The question of payment of PMCs in the form of national assets such as mining concessions has taken up a large amount of print space over the past three or four years and deserves a particular mention. The contention is that governments, in desperation, trade huge, irreplaceable chunks of indigenous wealth which far outweigh the value of the military services being provided. The question to ask is: Should a state pay for military services in the form of mineral assets? The answer is as simple as the question: Yes, but only to a commensurate value for the services being delivered. If, for example, a gold mine has an independently established net present value of USD 30m, the PMC is providing services to the value of USD 40m and the state has inadequate cash reserves, or does not wish to deplete them, then why not pay the PMC by assigning the mine and making a top-up cash payment? There is nothing unethical about the deal and it is a fundamental application of the centuries old principle of barter trading a service for payment in a non-monetary form.

Most if not all PMCs focus on their core business and would not have any desire to run a gold mine or take payment by way of an oil offtake agreement. Payments for the examples quoted in this paper of Executive Outcomes and Sandline International in Angola, Papua New Guinea and Sierra Leone were all in monetary form. It may be that the nation state’s treasury funds were originally generated by tax take or government shares in commercial oil or minerals operations in their countries, but this is one step removed as far as payment to the PMCs is concerned. Without international funding assistance, it will only be countries that are able to build up foreign currency reserves, usually from revenues derived from its indigenous asset base, that will be able to pay for external military assistance.

Transparency is Essential

The UK government’s report into the provision of arms to Sierra Leone stated: ‘these companies are on the scene and look likely to stay on it’[3]. David Shearer, in his Adelphi Paper published by the International Institute for Strategic Studies on PMCs[4], recommended that the international community ‘engage’ with these companies rather than shun them. PMCs themselves recognise this need as an essential ingredient for their future growth and must be willing to accept a reasonable, yet effective, future regulatory regime.

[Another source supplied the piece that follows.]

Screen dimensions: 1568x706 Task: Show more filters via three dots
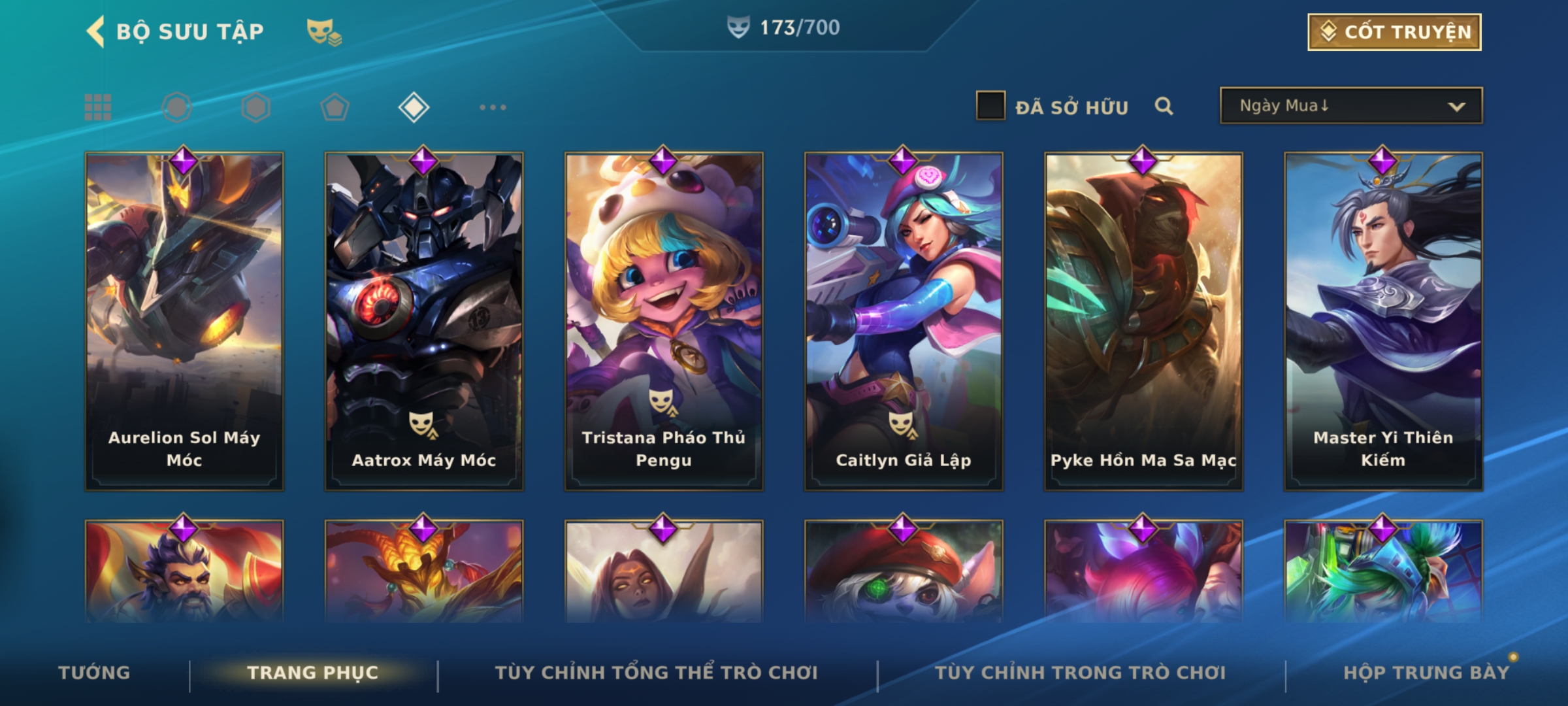[x=493, y=107]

PMCs must be willing to open themselves up for inspection and make their businesses transparent beyond the requirements of company law, despite the arguments to the contrary set out above. This is an essential factor in establishing acceptability and credibility in the eyes of the world community. If these companies want to continue to conduct business without having to constantly and retrospectively fend off the suspicions of the press and the public this is part of the price they must be willing to pay.

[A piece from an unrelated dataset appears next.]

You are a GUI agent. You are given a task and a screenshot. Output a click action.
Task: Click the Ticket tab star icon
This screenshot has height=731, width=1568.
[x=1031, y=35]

The question of to whom PMCs make the information available still needs further debate. Do they need to maximise transparency in full public glare or should this transparency be restricted to those that need to know within the regulatory framework? The public critics of PMCs will inevitably argue for the former but may be pacified once they come to accept that any future regulatory structure has tidied up both the image of and participants in the sector. The ad-hoc players (see above) will always fall outside the regulatory framework because of their very transitory and intangible nature: the chances of securing any form of transparency from them are negligible.